Did you try connecting the chassis directly to the Everest poles, comparing it with the connection to Altaira Chasis Ground? I'd be very interested in that comparison.
I'm currently attaching 4 device chassis to Everest poles with cheap generic cables. I have been waiting for an order for 4 Shunyata Alfa ground cables for THREE MONTHS. Sometimes I think that if I served my clients with this speed, the most I could hope for is listening to music on a Sanyo Radio-Cassette.
My current grounding solution is just that - all components' chassis-earth connected in star-topology to Everest' CGS plinth.
I started with home-made cheap-shit cables - that gave an improvement.
I then switched to better, low-impedence cables (still in star-topology) - that made big SQ improvement -> cable-impedence is important at the frequencies of the ground-noise.
In our test - we started with chassis-ground only, then added signal-grounding.
We also tried removing the chassis-ground (as the biggest incremental SQ uptick was related to signal-ground) - but it was clear that chassis-ground also played a part in the overall SQ effect ->
both hubs needed (IN THAT SYSTEM AT LEAST).

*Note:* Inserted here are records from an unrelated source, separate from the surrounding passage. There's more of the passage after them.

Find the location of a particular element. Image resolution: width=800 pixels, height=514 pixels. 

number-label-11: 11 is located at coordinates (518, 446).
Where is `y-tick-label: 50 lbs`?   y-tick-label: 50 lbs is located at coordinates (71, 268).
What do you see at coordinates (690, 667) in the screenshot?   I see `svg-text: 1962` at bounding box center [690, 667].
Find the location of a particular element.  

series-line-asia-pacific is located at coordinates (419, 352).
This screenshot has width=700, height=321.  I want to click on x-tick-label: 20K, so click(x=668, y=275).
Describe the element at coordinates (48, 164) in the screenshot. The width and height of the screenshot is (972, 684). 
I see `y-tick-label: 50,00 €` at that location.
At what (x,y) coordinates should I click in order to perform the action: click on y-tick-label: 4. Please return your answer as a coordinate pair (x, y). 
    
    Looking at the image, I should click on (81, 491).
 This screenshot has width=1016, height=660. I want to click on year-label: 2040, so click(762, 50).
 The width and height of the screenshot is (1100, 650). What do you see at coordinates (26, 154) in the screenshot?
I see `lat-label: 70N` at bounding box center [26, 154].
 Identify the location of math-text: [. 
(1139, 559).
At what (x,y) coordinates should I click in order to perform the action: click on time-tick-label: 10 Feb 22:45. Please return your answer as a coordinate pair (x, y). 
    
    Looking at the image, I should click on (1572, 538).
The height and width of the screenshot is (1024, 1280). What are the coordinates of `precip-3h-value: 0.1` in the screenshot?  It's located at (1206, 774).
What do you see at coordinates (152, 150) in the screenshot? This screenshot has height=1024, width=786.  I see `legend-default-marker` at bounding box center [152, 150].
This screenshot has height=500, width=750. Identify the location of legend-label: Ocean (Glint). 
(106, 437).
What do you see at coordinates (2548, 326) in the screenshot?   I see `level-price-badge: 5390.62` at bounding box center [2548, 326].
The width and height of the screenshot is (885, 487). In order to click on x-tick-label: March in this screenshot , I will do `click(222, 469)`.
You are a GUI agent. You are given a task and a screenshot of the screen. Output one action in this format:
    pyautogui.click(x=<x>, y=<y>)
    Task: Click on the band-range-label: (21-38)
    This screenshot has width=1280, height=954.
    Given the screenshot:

Sorry - we did not test using chassis-ground only with Everest CGS - but I will try that when I get the evaluation kit (as this is my current state).
As far as I can tell there are two differences:
A) Altaira Chassis has a built-in filter (I do not think Everest has that for the CGS-plinths - it is not mentioned by Shunyata at least
B) Altaira Chassis has six separate channels (preventing component-to-component ground leaks) - Everest has four CGS plinths but these are interconnected.
So, from engineering perspective Altaira Chassis should be the better solution.
I will let you know after testing it it is worth it or if - Everest CGS - Chassis + Altaira Signal is the price-effective solution (for my system)
The wait for Shunyata deliveries is frustrating, product quality is good though. (The Altaira was supposed to hit the market +1y ago.)